*** Data to examine Section Begins ***

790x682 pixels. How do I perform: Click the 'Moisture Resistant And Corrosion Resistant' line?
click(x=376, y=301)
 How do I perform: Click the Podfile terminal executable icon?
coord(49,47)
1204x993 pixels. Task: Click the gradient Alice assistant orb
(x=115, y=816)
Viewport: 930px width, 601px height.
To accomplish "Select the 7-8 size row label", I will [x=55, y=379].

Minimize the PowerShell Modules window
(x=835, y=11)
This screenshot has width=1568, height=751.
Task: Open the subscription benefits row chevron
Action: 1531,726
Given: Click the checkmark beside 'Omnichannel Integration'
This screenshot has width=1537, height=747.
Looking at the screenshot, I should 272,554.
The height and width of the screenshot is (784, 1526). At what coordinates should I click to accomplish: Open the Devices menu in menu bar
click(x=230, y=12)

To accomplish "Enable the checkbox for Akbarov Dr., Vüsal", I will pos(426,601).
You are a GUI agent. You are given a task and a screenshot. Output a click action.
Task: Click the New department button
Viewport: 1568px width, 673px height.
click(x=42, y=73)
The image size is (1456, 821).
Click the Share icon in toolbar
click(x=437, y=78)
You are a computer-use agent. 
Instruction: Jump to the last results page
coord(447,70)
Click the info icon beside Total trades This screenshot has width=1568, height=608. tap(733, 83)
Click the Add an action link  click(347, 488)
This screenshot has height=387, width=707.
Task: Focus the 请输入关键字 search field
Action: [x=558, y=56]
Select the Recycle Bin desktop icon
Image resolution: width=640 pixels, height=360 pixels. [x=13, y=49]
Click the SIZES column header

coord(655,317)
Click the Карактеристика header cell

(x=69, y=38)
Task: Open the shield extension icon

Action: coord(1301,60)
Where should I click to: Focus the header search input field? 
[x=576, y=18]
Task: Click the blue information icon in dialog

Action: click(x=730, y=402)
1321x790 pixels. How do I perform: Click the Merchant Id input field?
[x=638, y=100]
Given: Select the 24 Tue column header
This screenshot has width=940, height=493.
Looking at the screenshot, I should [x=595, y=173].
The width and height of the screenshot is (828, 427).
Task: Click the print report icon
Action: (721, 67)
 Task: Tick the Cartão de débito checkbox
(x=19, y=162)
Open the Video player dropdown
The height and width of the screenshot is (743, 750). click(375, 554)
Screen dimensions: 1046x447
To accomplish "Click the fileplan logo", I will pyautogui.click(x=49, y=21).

*** Data to examine Section Ends ***

» Your assignment:
Go through the records line by line, and copy each line that holds the string "will".

» Output for this exercise:
To accomplish "Select the 7-8 size row label", I will [x=55, y=379].
To accomplish "Enable the checkbox for Akbarov Dr., Vüsal", I will pos(426,601).
To accomplish "Click the fileplan logo", I will pyautogui.click(x=49, y=21).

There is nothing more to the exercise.